Comment 1 charles17 2017-07-17 08:16:03 UTC
https://github.com/gentoo/gentoo/pull/5118
Comment 2 David Seifert gentoo-dev 2017-07-30 15:14:13 UTC
commit 3e7da11f260f36acddc64b074d2eef63bb1a14b6
Author: charIes17 <charles17@arcor.de>
Date:   Mon Jul 17 09:36:09 2017 +0200

    x11-misc/pcmanfm: Add patch for CVE-2017-8934
    
    Bug: https://bugs.gentoo.org/show_bug.cgi?id=618622
    Bug: https://bugs.gentoo.org/show_bug.cgi?id=624938
Comment 3 Aaron Bauman Gentoo Infrastructure gentoo-dev Security 2017-08-06 20:04:28 UTC
GLSA Vote: No
Comment 4 Sam James gentoo-dev Security 2020-03-18 03:03:54 UTC
(Note that this didn't get a revbump for the patch, but it is there.)

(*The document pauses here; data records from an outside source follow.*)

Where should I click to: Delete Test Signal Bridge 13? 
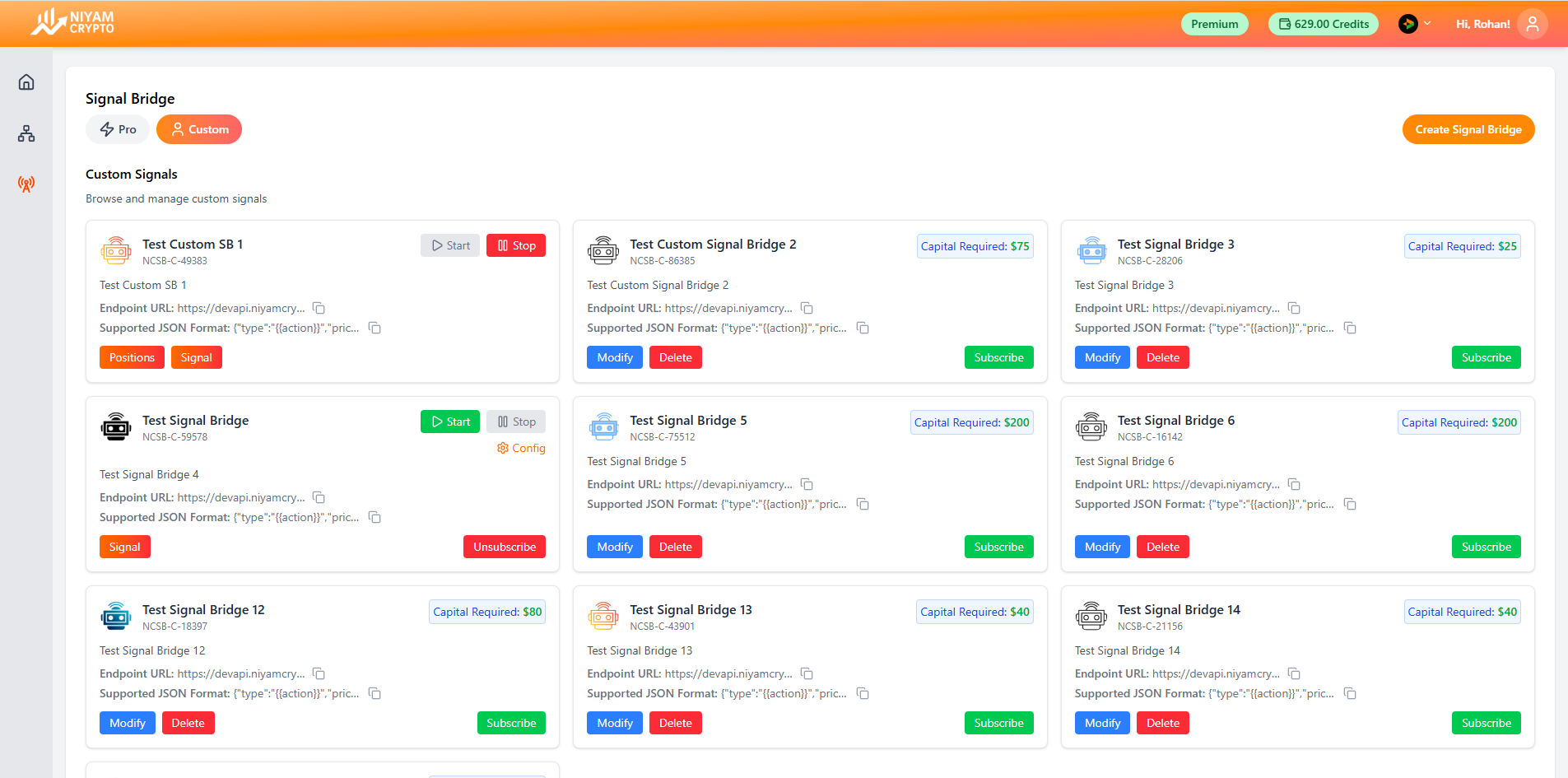click(675, 723)
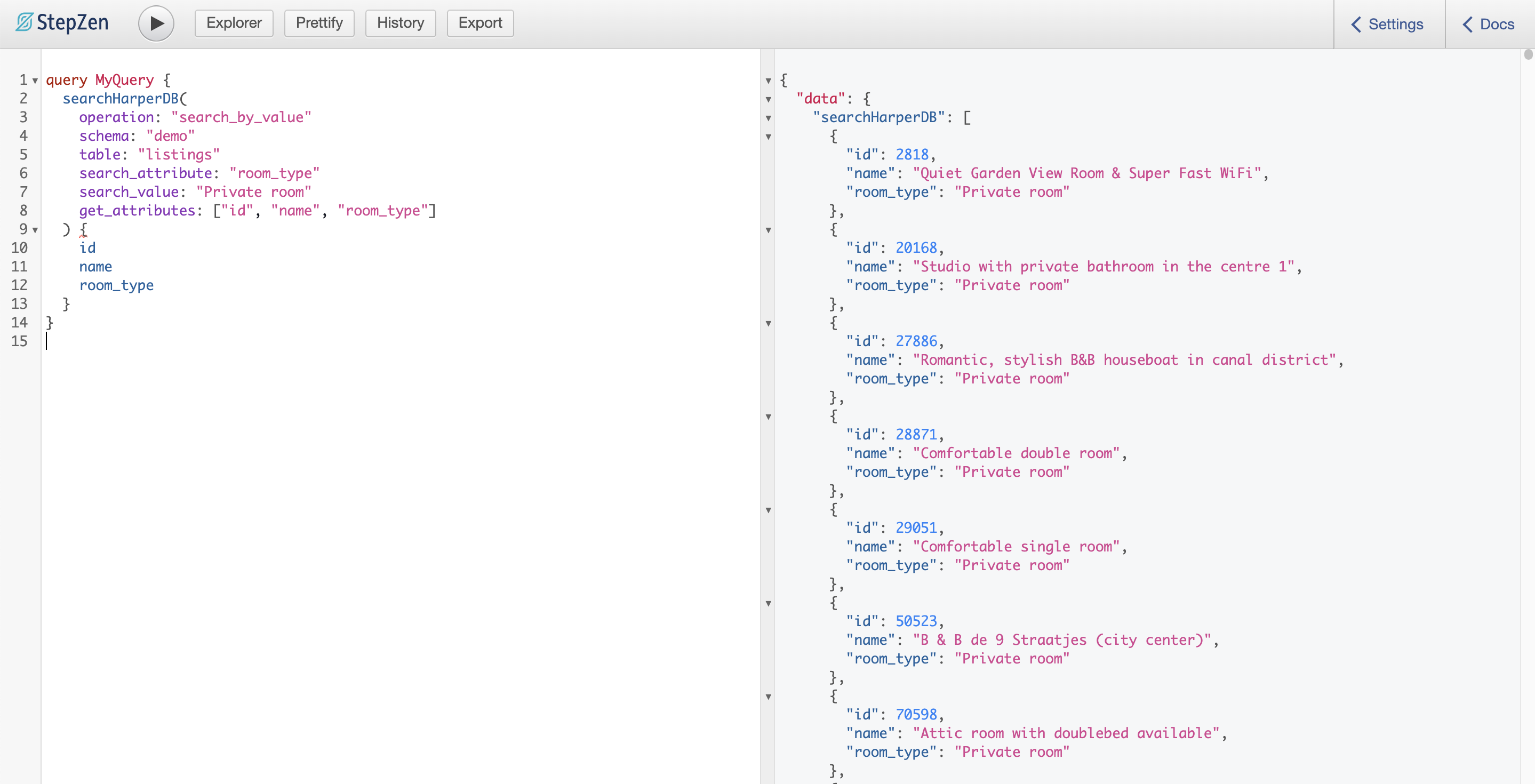Click the Prettify formatter icon
The height and width of the screenshot is (784, 1535).
point(317,22)
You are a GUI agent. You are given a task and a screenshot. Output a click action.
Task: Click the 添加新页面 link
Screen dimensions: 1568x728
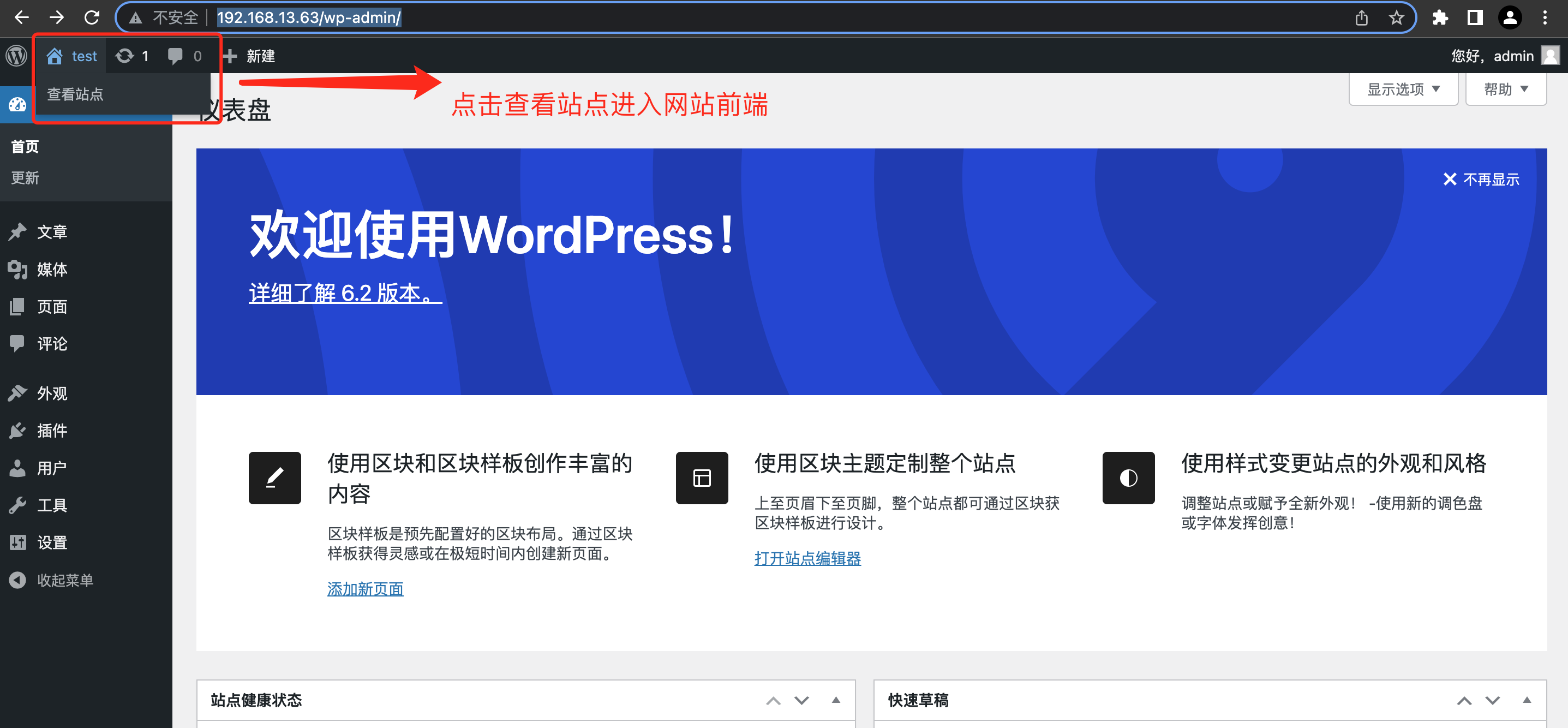tap(365, 589)
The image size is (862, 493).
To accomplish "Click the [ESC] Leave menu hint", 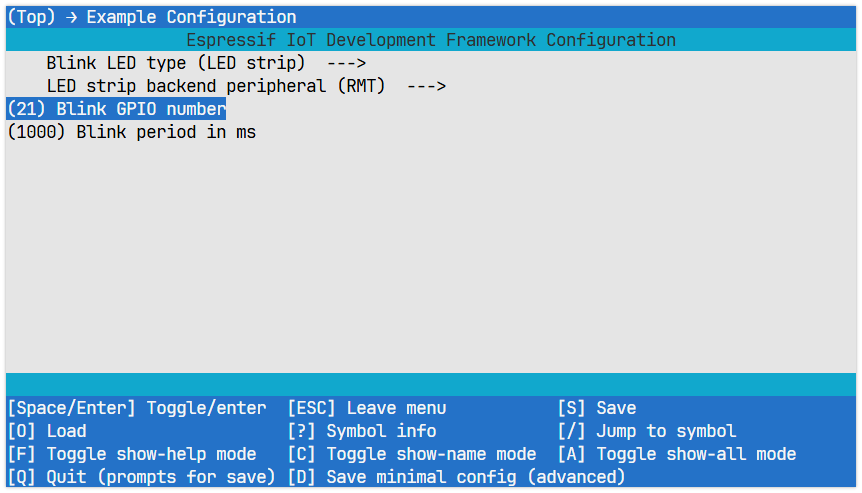I will click(x=366, y=408).
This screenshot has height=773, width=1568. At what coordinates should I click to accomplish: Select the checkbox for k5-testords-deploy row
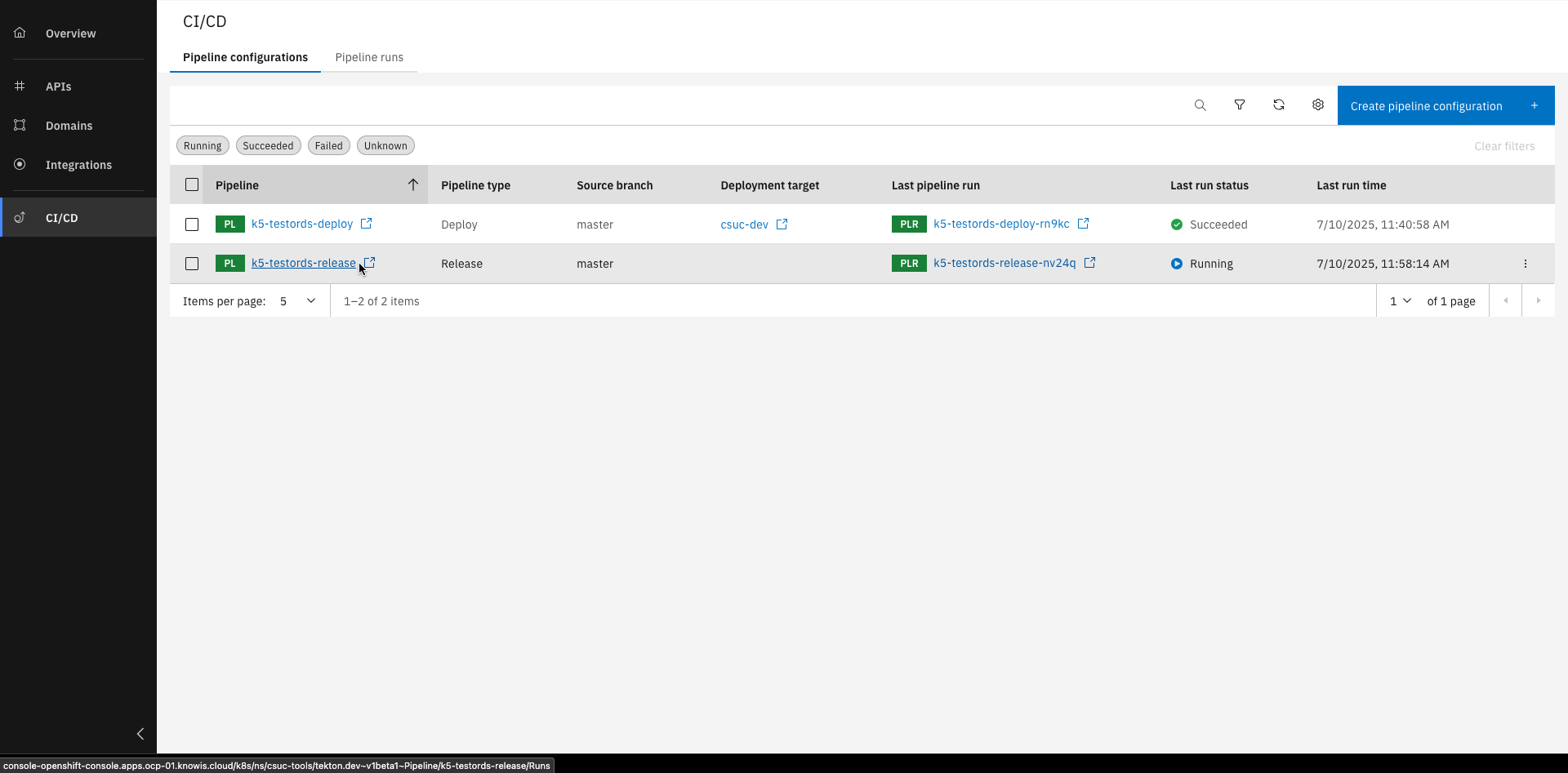[x=192, y=224]
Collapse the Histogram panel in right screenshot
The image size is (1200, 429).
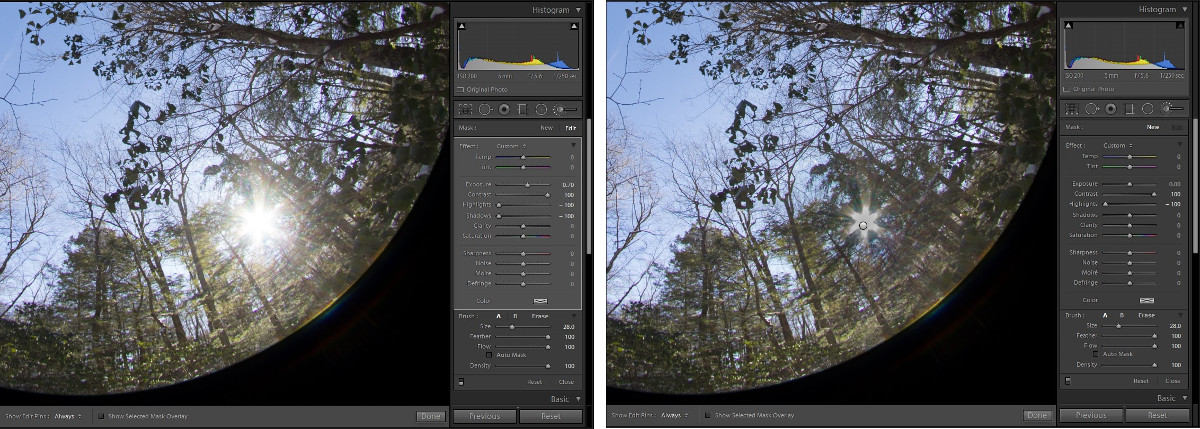(1184, 8)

Comment 5 Hanno Böck gentoo-dev 2020-03-18 06:34:38 UTC
(In reply to sam_c (Security Padawan) from comment #4)
> (Note that this didn't get a revbump for the patch, but it is there.)

In the meantime a new version has been added and is also stabilized on all archs, so I'm going to fix this by removing the older versions.